Problem statement:
Your answer is the lines from the one that has "The image size is (725, 1568)." through the last line of the records below, retyped exactly and alone.

━━ Extracted entries

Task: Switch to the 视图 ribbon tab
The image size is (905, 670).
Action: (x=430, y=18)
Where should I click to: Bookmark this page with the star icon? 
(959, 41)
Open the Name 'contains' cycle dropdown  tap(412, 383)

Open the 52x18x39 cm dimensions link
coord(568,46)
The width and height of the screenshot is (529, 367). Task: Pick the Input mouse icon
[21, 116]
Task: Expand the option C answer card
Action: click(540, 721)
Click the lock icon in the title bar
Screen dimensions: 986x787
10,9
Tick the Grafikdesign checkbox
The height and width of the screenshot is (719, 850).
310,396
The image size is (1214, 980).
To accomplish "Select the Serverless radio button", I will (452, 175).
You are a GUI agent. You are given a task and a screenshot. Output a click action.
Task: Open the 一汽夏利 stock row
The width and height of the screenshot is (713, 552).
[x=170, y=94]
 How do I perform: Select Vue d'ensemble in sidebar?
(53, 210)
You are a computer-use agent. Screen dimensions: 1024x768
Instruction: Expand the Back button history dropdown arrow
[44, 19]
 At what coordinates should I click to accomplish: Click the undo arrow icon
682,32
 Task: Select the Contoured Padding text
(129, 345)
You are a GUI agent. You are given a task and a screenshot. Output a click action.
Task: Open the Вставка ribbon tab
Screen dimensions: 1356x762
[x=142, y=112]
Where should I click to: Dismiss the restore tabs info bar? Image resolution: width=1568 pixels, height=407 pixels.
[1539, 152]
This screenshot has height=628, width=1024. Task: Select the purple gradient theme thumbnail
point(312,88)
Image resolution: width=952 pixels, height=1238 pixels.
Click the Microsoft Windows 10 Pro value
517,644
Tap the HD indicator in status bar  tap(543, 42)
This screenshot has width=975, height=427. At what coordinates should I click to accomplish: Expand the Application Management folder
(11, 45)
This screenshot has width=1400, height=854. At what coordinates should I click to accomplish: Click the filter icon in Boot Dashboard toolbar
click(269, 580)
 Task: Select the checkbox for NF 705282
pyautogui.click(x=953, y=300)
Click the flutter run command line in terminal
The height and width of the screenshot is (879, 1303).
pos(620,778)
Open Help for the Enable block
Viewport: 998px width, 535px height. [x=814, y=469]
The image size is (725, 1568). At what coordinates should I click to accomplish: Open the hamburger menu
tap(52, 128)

━━━━

Your solution:
The image size is (725, 1568). At what coordinates should I click to accomplish: Open the hamburger menu
tap(52, 128)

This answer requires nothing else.